北伐大军在杨仪、费祎、姜维的率领下回到成都。刘禅为了纪念诸葛亮生前的丰功伟业,赐他忠武侯的谥号,并遵照诸葛亮的遗嘱,将其遗体安葬在汉中定军山(在今陕西勉县南)。诸葛亮选此墓址,意在让刘禅及后人永远不忘北伐曹魏、恢复汉家天下的先帝遗愿。
安排完丞相后事,刘禅根据丞相举荐,任命吴懿为车骑将军,假节,管理汉中地方事务,蒋琬为尚书令,总统国家军政要事,任命杨仪为中军师,司马费祎为后军师,征西姜维为右监军、辅汉将军。
诸葛亮去世不久,蜀中一带的百姓和官吏上书要求在各地建庙祭奠他,但朝廷认为只有皇帝亡灵才能建庙盖宇,丞相亡灵尚不可如此。百姓就只好在道路、田野上举行祭奠,寄托哀思。有人把这一情况告诉刘禅,并劝他下诏为丞相建庙,但刘禅没有答应。直到公元263年,也就是诸葛亮去世二十九年以后,步兵校尉羽隆、中书郎向充等大臣又一次上表请求为诸葛亮立庙时,刘禅才同意在沔阳(今陕西勉县南)修建一座祠堂,供百姓四时凭吊,追思丞相的功绩。
诸葛亮去世后一年,也就是公元235年,刘禅任命蒋琬为大将军,兼任益州行政长官。此时新丧丞相,朝廷内外惊慌不安。蒋琬身居一人之下,万人之上,却能镇静自若,没有因为诸葛亮的去世而紧张失措,也没有因为得到高升而洋洋自得,神情举止就跟平常完全一样。这样一来,人心很快安定,大家对他也逐渐信服了。

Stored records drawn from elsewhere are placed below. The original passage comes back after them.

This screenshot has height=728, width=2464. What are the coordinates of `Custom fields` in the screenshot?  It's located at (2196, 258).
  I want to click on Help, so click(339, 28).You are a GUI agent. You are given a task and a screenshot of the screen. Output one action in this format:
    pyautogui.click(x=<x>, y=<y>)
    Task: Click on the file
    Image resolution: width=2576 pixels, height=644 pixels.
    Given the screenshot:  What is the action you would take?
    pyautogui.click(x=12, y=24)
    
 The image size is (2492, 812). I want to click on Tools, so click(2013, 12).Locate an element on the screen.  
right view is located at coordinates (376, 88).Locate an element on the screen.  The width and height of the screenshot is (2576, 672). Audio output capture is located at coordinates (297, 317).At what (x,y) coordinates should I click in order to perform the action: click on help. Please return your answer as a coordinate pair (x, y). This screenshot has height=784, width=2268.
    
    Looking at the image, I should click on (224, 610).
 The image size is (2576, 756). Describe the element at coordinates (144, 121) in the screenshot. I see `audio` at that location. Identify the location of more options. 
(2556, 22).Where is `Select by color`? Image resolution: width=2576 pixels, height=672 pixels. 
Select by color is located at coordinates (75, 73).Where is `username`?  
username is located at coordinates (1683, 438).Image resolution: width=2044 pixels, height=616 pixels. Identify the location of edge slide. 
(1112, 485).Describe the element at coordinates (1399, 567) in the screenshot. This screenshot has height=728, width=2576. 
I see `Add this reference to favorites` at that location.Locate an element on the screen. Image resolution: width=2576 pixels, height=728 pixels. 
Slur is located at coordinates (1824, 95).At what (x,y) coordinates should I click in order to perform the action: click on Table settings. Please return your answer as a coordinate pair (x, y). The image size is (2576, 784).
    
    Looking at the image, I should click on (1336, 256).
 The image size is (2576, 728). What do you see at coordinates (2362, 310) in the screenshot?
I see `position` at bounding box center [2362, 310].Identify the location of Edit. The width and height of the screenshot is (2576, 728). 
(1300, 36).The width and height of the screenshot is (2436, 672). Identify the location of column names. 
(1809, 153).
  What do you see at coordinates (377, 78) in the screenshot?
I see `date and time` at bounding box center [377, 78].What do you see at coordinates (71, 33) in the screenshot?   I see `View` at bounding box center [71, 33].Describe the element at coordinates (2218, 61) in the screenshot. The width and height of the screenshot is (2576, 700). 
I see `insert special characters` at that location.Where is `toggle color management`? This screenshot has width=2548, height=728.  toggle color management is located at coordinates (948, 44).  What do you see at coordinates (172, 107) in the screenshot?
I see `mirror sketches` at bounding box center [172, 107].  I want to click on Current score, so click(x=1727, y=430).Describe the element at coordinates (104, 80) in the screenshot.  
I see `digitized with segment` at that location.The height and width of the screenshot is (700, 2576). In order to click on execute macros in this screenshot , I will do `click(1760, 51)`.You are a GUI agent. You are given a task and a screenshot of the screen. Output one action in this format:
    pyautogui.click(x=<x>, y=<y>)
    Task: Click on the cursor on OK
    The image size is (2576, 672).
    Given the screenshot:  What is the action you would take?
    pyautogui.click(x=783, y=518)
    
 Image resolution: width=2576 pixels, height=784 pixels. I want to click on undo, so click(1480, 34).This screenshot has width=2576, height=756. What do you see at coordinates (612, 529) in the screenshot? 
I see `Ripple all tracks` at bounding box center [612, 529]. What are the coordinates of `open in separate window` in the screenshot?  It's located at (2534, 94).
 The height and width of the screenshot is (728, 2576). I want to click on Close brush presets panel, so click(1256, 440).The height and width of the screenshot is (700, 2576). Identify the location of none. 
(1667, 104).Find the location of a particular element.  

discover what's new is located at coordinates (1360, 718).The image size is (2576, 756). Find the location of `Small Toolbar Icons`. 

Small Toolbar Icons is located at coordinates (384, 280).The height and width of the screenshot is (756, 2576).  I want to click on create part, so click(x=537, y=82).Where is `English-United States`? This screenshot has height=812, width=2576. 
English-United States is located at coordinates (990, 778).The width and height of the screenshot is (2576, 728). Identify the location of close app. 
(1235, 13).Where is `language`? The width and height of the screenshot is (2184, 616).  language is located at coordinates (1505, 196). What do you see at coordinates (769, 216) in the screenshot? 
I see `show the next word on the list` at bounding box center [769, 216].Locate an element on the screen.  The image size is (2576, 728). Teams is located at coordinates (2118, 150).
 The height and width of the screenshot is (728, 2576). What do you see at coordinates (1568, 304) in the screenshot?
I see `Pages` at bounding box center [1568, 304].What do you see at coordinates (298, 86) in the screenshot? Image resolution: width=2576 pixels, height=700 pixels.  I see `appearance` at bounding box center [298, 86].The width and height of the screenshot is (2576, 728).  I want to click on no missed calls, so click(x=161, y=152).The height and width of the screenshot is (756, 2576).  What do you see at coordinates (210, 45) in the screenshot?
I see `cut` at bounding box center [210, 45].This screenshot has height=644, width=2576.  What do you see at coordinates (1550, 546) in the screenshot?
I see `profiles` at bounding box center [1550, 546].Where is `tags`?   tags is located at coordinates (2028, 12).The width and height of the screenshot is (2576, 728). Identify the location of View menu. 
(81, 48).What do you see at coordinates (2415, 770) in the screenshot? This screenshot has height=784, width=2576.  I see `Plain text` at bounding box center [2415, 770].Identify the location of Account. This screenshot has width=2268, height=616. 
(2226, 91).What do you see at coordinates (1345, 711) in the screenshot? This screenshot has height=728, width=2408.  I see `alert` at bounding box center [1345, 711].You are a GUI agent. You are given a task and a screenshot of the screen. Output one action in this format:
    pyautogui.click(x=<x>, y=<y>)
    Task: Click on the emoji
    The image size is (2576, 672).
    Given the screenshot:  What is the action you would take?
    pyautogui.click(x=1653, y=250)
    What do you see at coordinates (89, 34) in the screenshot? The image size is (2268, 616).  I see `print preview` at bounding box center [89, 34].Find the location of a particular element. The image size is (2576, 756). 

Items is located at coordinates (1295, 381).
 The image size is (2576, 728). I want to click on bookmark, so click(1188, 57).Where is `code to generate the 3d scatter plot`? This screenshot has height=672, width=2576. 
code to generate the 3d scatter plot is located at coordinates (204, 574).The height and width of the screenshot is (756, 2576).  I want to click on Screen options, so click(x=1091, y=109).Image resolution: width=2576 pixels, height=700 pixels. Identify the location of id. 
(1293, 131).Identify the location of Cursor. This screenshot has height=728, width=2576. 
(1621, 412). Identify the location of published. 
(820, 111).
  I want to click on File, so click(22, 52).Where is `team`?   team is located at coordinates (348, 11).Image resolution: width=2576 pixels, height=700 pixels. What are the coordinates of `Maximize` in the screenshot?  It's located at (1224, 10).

刘禅见蒋琬忠正可靠,继续执行诸葛亮生前制定的政策,对内保国安民,休养生息,对外和东吴维持盟好,共同抗击曹魏,一度存在于他心目中的愁云很快就消散了。他敬佩相父的知人之智,也庆幸自己的福分,他是一个不用为江山社稷操心的皇帝。